BEGIN INFORMATION SHOWN

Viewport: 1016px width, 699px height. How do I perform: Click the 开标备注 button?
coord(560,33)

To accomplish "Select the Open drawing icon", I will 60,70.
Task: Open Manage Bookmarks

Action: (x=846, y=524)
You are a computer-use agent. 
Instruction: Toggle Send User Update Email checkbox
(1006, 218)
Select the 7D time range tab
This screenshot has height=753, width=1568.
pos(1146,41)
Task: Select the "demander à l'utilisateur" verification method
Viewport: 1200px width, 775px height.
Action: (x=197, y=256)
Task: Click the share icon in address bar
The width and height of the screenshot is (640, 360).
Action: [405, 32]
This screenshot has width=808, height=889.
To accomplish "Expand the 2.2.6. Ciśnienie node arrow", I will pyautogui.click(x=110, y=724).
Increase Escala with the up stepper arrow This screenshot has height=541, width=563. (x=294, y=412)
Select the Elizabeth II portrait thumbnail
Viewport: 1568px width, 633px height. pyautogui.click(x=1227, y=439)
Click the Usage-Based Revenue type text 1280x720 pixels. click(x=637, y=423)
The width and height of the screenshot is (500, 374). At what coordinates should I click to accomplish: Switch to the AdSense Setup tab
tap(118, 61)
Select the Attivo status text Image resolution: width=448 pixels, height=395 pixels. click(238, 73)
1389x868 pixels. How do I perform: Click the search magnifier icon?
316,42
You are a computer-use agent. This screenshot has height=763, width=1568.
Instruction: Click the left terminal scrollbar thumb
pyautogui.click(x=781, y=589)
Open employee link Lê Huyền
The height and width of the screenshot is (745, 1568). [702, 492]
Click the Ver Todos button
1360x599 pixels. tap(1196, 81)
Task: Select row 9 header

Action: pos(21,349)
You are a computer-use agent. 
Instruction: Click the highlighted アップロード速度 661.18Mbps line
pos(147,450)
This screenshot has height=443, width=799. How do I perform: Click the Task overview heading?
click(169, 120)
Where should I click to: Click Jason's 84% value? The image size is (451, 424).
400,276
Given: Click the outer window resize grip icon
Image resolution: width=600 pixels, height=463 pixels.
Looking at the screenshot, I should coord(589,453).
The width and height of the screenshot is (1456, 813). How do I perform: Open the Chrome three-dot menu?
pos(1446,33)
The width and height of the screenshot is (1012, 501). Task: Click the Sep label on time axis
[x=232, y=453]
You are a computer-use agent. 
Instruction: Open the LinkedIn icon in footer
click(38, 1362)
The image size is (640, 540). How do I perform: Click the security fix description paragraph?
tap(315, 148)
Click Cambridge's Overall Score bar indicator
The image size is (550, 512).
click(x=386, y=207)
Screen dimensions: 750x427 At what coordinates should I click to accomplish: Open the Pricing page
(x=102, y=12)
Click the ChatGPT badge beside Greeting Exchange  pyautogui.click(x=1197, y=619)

END INFORMATION SHOWN

• [YOUR OBJECTIVE]: Each line of the data above is to be set down exactly.

• [THE COMPLETED TASK]:
Viewport: 1016px width, 699px height. How do I perform: Click the 开标备注 button?
coord(560,33)

To accomplish "Select the Open drawing icon", I will 60,70.
Task: Open Manage Bookmarks

Action: (x=846, y=524)
You are a computer-use agent. 
Instruction: Toggle Send User Update Email checkbox
(1006, 218)
Select the 7D time range tab
This screenshot has height=753, width=1568.
pos(1146,41)
Task: Select the "demander à l'utilisateur" verification method
Viewport: 1200px width, 775px height.
Action: (x=197, y=256)
Task: Click the share icon in address bar
The width and height of the screenshot is (640, 360).
Action: [405, 32]
This screenshot has width=808, height=889.
To accomplish "Expand the 2.2.6. Ciśnienie node arrow", I will pyautogui.click(x=110, y=724).
Increase Escala with the up stepper arrow This screenshot has height=541, width=563. (x=294, y=412)
Select the Elizabeth II portrait thumbnail
Viewport: 1568px width, 633px height. pyautogui.click(x=1227, y=439)
Click the Usage-Based Revenue type text 1280x720 pixels. click(x=637, y=423)
The width and height of the screenshot is (500, 374). At what coordinates should I click to accomplish: Switch to the AdSense Setup tab
tap(118, 61)
Select the Attivo status text Image resolution: width=448 pixels, height=395 pixels. click(238, 73)
1389x868 pixels. How do I perform: Click the search magnifier icon?
316,42
You are a computer-use agent. This screenshot has height=763, width=1568.
Instruction: Click the left terminal scrollbar thumb
pyautogui.click(x=781, y=589)
Open employee link Lê Huyền
The height and width of the screenshot is (745, 1568). [702, 492]
Click the Ver Todos button
1360x599 pixels. tap(1196, 81)
Task: Select row 9 header

Action: pos(21,349)
You are a computer-use agent. 
Instruction: Click the highlighted アップロード速度 661.18Mbps line
pos(147,450)
This screenshot has height=443, width=799. How do I perform: Click the Task overview heading?
click(169, 120)
Where should I click to: Click Jason's 84% value? The image size is (451, 424).
400,276
Given: Click the outer window resize grip icon
Image resolution: width=600 pixels, height=463 pixels.
Looking at the screenshot, I should coord(589,453).
The width and height of the screenshot is (1456, 813). How do I perform: Open the Chrome three-dot menu?
pos(1446,33)
The width and height of the screenshot is (1012, 501). Task: Click the Sep label on time axis
[x=232, y=453]
You are a computer-use agent. 
Instruction: Open the LinkedIn icon in footer
click(38, 1362)
The image size is (640, 540). How do I perform: Click the security fix description paragraph?
tap(315, 148)
Click Cambridge's Overall Score bar indicator
The image size is (550, 512).
click(x=386, y=207)
Screen dimensions: 750x427 At what coordinates should I click to accomplish: Open the Pricing page
(x=102, y=12)
Click the ChatGPT badge beside Greeting Exchange  pyautogui.click(x=1197, y=619)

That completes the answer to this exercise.